Sweet Memories

Goodies  (Not the Franklin but close)

 

I love the way a dear friend captured the nostalgia of eating ice cream and asked her to guest blog. The inspiration came from her love of ice cream and July being national ice cream month. Please leave a comment for Glenda as she doubts others will find it enjoyable. 

   

              The Franklin Ice Cream Store by Glenda Cunard                                                                                                                                                                             

“You scream, I scream, we all scream for ice cream.” Isn’t this the mantra for most little children in the good ole USA?

I remember my twin brother and sister sitting beside me in the back seat of our car and all of us chanting this little rhythm every time we got close to an ice cream store.

It all started in the 1930’s when I was about 4 yrs old and lived on Bellview Street in Indianapolis. (Now a rundown dilapidated street with shabby rental homes.) But, it in the golden days of my childhood there stood the most exciting building in the neighborhood, The Franklin Ice Cream Store.

In the afternoon, after our bath and clean clothes we would sit on the front porch waiting for Dad to come home. One could look to the left across the street and see the 8th Christian church, which was catty-corned from Public School 51. When you looked to the right there stood the Franklin ice cream store.  It was on the corner of Bellview and 16th street. A busy intersection that we could never go down alone. I thought it the most beautiful ice cream store I had ever seen. It looked like something from a fairytale. It was a rather small white stucco building with a most unusual roof. The roof was sculptured all around the top like small snow-capped mountains with icicles hanging down on all sides of the building.

Just looking at the building made you feel cool. At least two times a week and always on Friday evening after dinner, the family walked to the Franklin ice cream store. We looked like we were following the Pied Piper, Mom, the two older girls, me, and my twin brother and sister all following Dad down the street.

This store did not have 31 flavors, sugar-free, all natural ingredients, Neapolitan, glutton free or any other strange-sounding names for ice cream. It just had three flavors – vanilla, chocolate and strawberry. But that was enough for us.

People ordered  at a small window, much too high for a small child to reach, trimmed in icy cool blue. Our father was a very tall man and we stood around his legs while he ordered for the family; and on a hot summer day it felt like the line would never end.

Some children would run, like all children do, around the beautiful white wrought iron tables and chairs, until someone would hand them their cones. Then they would sit in the princess style chairs. But, we never got to sit in them because we always walked to get our ice cream and then go back home. Dad often got three scoops – one vanilla, one chocolate, and one strawberry. That was the ultimate in cones.

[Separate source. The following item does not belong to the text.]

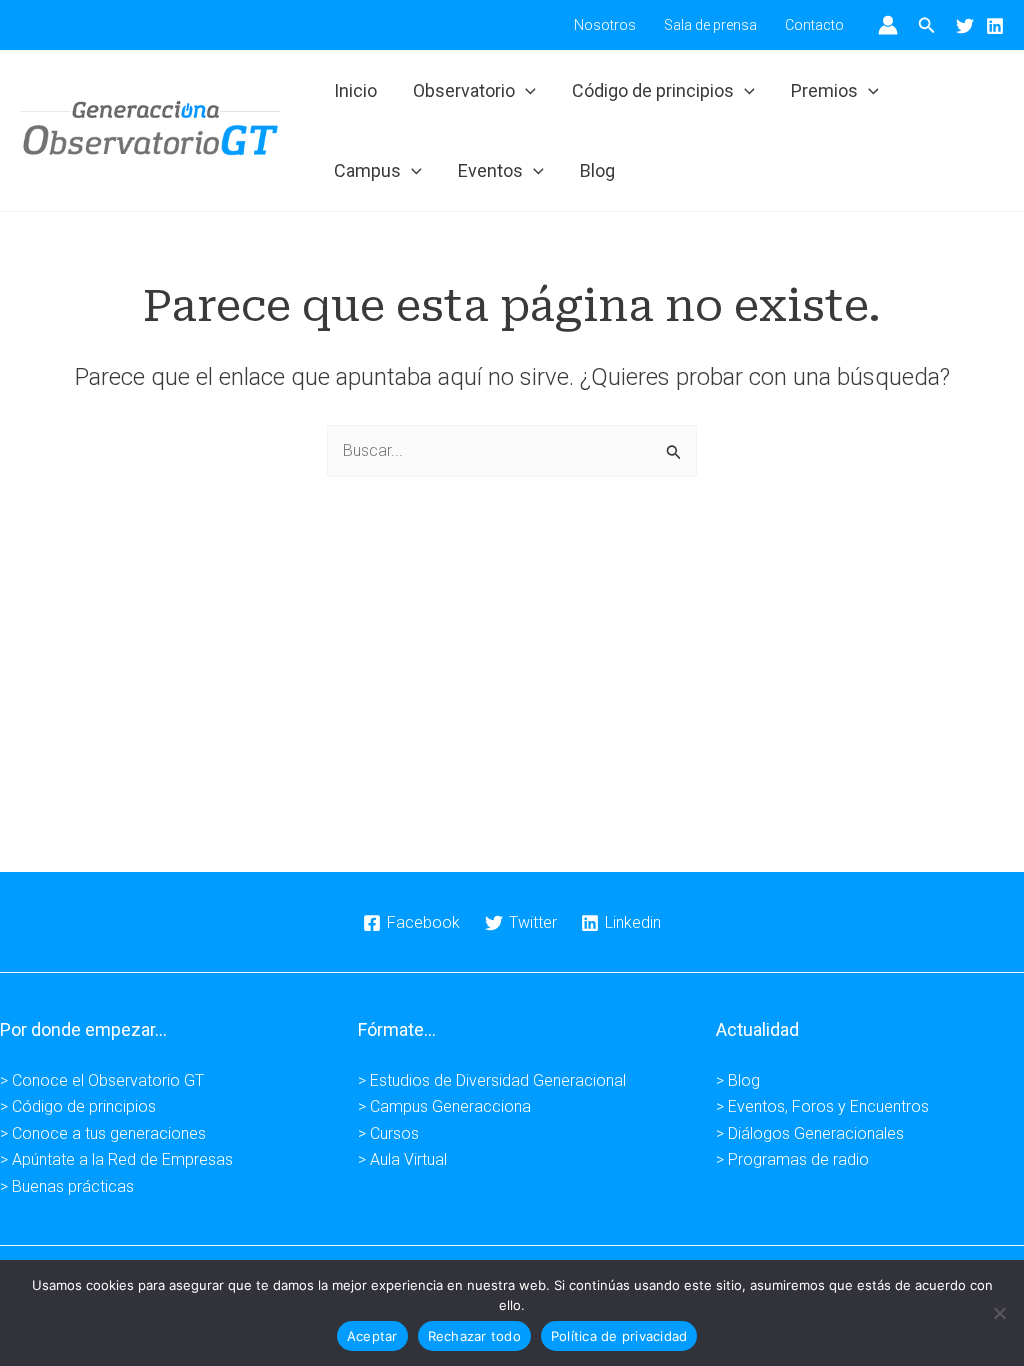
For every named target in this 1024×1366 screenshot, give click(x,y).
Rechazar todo (474, 1336)
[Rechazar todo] (999, 1313)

Our cones were just one flavor, mostly vanilla. Mom and the older girls got 2 scoops, me and the twins got one scoop. I can hear Dad still saying as we walked back home “hurry up and lick those cones before they melt and Mom saying “don’t let that ice cream get on your clean clothes,” of course that was impossible.

I still close my eyes, lick my lips and have sweet memories.

 

 . . . . just saying,  Thank you Glenda!

4 thoughts on “Sweet Memories

  1. I remember those good old days. Except we’d walk to the bowling alley in our little town and the ice cream was soft-serve. We only had two flavors – chocolate or vanilla. But you could it a “twist” and the largest cone was $.20. Ahhhhh those were the days. I could use one of those ice cream cones today!